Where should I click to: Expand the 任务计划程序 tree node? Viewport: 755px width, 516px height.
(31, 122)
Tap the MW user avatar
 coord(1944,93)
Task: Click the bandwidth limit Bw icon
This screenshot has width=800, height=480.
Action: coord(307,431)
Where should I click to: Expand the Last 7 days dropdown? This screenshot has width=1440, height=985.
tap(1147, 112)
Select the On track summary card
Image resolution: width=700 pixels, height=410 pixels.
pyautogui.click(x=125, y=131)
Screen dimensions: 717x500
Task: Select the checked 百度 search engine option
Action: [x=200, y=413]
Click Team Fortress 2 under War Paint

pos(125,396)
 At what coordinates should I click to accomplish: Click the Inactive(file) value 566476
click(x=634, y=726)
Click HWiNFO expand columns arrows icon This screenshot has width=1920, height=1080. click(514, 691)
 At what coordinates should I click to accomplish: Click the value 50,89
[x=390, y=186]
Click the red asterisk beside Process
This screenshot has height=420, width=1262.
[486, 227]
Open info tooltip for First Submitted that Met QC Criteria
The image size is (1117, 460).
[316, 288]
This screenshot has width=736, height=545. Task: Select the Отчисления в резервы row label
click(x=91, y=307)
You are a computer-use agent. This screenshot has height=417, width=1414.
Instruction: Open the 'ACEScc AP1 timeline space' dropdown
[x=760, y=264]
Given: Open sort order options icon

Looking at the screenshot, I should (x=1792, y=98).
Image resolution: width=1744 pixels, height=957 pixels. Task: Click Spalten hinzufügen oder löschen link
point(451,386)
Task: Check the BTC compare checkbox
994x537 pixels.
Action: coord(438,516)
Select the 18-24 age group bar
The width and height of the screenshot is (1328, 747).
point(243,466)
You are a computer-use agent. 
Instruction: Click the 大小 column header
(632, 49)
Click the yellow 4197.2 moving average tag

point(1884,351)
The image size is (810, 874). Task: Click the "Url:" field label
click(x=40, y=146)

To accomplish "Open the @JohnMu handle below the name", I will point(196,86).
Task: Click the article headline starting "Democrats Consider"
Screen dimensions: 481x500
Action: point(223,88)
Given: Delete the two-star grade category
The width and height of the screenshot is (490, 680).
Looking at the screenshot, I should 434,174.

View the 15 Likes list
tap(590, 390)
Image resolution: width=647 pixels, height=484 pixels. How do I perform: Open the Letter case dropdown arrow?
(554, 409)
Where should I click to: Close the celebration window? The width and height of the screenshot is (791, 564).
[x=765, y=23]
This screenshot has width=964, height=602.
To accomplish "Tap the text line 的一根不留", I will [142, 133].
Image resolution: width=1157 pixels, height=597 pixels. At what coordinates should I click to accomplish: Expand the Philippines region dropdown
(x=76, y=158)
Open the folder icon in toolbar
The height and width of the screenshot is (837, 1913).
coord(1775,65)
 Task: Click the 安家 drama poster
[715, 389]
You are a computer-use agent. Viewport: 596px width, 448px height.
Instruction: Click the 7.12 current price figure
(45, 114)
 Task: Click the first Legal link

◆ ◆ ◆ ◆

What you should do:
Express everything from the line containing "You are a computer-use agent. This" down to the line containing "point(1884,351)" as a JSON list of strings, one string per line, leaving out blank lines.

Exercise solution:
[
  "You are a computer-use agent. This screenshot has height=417, width=1414.",
  "Instruction: Open the 'ACEScc AP1 timeline space' dropdown",
  "[x=760, y=264]",
  "Given: Open sort order options icon",
  "Looking at the screenshot, I should (x=1792, y=98).",
  "Image resolution: width=1744 pixels, height=957 pixels. Task: Click Spalten hinzufügen oder löschen link",
  "point(451,386)",
  "Task: Check the BTC compare checkbox",
  "994x537 pixels.",
  "Action: coord(438,516)",
  "Select the 18-24 age group bar",
  "The width and height of the screenshot is (1328, 747).",
  "point(243,466)",
  "You are a computer-use agent. ",
  "Instruction: Click the 大小 column header",
  "(632, 49)",
  "Click the yellow 4197.2 moving average tag",
  "point(1884,351)"
]